# Hairy Vetch Hay Questions



## OneManShow

Looking at the possibility of planting some hairy vetch to clean up a field, and to get a crop of hay next year. It was recommended by a neighbor (third or fourth generation farmer). I have absolutely no experience with vetch, except we have some along a couple fencelines. Looks like it might plug up a mower-does it? We mow with a NH 1412 and it will roll through most grass crops pretty easy-but vetch??? Also, haven't heard much about vetch hay around here either-except that in "the old days" a lot of folks grew it. I've read that it's great cattle feed, and I've also read it is toxic to cattle. Any comments??? Thanks


----------



## Vol

In Tennessee, we kill volunteer vetches(hairy and crown) in early spring with 2 4 D or other broadleaf applicants. It is thought of here as noxious and invasive. Albeit, it is a legume.....just not for me.

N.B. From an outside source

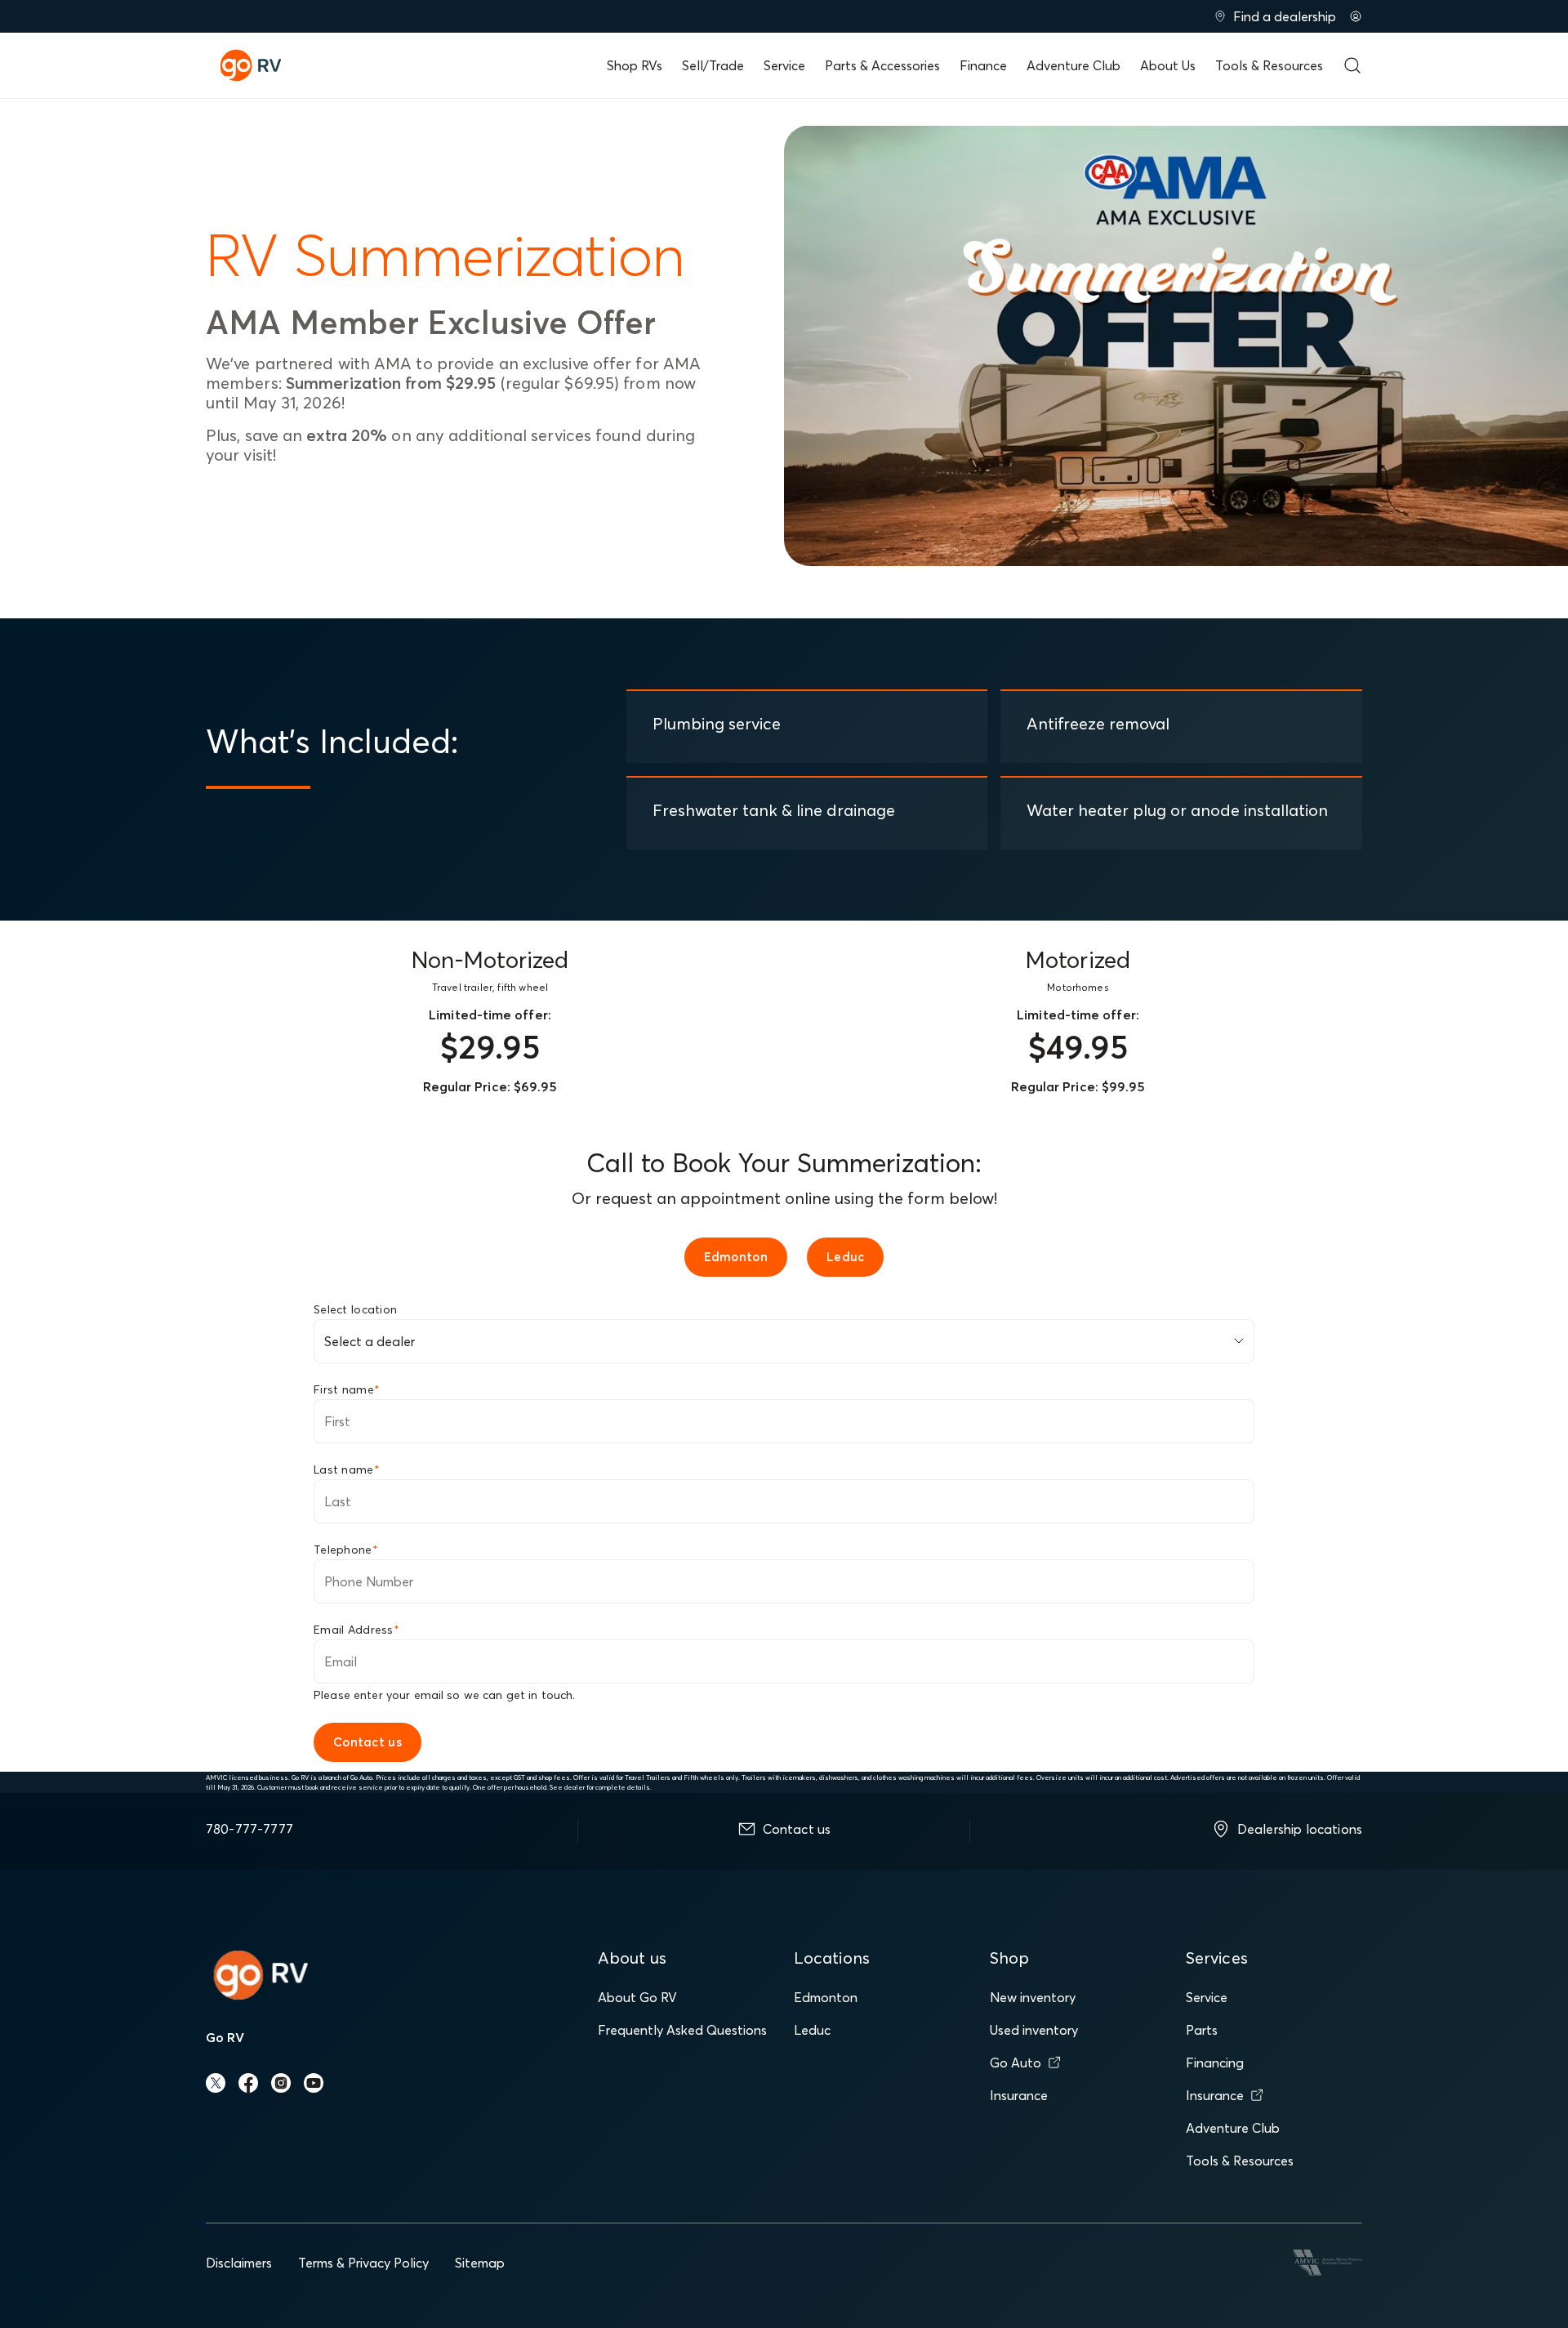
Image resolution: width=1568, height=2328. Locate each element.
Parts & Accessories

Regards, Mike


----------



## rank

It should out compete just about everything and provide lots of N. It doesn't plug our discbine.


----------



## Ruckus

We have vetch in patches on an otherwise grass field. YES, it WILL damage a swather, as it puts a ton of stress on the large rotating wheel due to its tangly, vine-like growth. But, the main problem is it dries at a completely different rate than grass. So the rest of the field is ready to bale, but the vetch patches are still green and wet. This means about every flake of vetch is moldy. ugg.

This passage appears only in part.